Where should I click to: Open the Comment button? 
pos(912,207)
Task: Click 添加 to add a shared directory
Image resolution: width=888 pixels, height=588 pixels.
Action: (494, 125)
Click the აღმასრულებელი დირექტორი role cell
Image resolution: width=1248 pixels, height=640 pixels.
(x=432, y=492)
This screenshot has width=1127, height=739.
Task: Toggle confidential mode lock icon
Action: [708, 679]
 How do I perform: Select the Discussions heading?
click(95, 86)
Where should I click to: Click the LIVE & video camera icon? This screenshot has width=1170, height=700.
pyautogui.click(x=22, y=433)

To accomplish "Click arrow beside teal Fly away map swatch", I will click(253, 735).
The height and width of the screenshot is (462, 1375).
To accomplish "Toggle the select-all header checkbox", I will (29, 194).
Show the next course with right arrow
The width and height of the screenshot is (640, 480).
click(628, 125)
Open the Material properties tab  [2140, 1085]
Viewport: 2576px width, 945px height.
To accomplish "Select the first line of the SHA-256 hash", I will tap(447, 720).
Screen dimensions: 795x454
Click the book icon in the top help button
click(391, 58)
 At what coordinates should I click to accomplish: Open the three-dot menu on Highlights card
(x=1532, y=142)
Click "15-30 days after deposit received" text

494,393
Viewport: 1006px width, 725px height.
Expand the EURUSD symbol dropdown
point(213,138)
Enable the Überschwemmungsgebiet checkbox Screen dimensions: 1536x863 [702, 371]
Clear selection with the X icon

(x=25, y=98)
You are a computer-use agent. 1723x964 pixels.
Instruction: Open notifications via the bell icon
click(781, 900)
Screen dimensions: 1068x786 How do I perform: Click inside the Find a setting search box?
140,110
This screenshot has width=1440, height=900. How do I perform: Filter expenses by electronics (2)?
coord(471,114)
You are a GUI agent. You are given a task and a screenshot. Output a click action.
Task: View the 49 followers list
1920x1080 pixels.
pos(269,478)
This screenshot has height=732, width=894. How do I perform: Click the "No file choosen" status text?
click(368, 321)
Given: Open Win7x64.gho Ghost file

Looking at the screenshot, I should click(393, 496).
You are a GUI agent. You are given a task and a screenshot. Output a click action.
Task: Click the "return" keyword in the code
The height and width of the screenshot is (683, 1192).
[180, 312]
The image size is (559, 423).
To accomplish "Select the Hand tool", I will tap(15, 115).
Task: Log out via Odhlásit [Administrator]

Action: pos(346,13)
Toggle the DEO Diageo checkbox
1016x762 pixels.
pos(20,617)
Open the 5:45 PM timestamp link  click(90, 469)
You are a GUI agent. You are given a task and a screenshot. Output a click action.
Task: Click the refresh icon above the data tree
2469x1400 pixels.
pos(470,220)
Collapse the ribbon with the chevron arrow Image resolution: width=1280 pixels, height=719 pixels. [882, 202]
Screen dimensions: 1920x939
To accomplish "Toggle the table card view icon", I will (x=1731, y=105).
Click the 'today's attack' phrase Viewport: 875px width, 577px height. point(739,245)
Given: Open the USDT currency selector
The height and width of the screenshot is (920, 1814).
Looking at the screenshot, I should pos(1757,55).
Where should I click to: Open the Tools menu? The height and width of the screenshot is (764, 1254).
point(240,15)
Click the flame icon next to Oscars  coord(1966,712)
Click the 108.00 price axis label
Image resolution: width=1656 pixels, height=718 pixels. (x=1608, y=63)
● ● ● ● ●
◆ **PROBLEM STATEMENT**:
Write out the rows above, starting with the first line and ending with the line that contains "coord(471,114)" (include that line). Keep every line unchanged.

◆ **TASK OUTPUT**:
Where should I click to: Open the Comment button? 
pos(912,207)
Task: Click 添加 to add a shared directory
Image resolution: width=888 pixels, height=588 pixels.
Action: (494, 125)
Click the აღმასრულებელი დირექტორი role cell
Image resolution: width=1248 pixels, height=640 pixels.
(x=432, y=492)
This screenshot has width=1127, height=739.
Task: Toggle confidential mode lock icon
Action: [708, 679]
 How do I perform: Select the Discussions heading?
click(95, 86)
Where should I click to: Click the LIVE & video camera icon? This screenshot has width=1170, height=700.
pyautogui.click(x=22, y=433)

To accomplish "Click arrow beside teal Fly away map swatch", I will click(253, 735).
The height and width of the screenshot is (462, 1375).
To accomplish "Toggle the select-all header checkbox", I will (29, 194).
Show the next course with right arrow
The width and height of the screenshot is (640, 480).
click(628, 125)
Open the Material properties tab  [2140, 1085]
Viewport: 2576px width, 945px height.
To accomplish "Select the first line of the SHA-256 hash", I will tap(447, 720).
Screen dimensions: 795x454
Click the book icon in the top help button
click(391, 58)
 At what coordinates should I click to accomplish: Open the three-dot menu on Highlights card
(x=1532, y=142)
Click "15-30 days after deposit received" text

494,393
Viewport: 1006px width, 725px height.
Expand the EURUSD symbol dropdown
point(213,138)
Enable the Überschwemmungsgebiet checkbox Screen dimensions: 1536x863 [702, 371]
Clear selection with the X icon

(x=25, y=98)
You are a computer-use agent. 1723x964 pixels.
Instruction: Open notifications via the bell icon
click(781, 900)
Screen dimensions: 1068x786 How do I perform: Click inside the Find a setting search box?
140,110
This screenshot has width=1440, height=900. How do I perform: Filter expenses by electronics (2)?
coord(471,114)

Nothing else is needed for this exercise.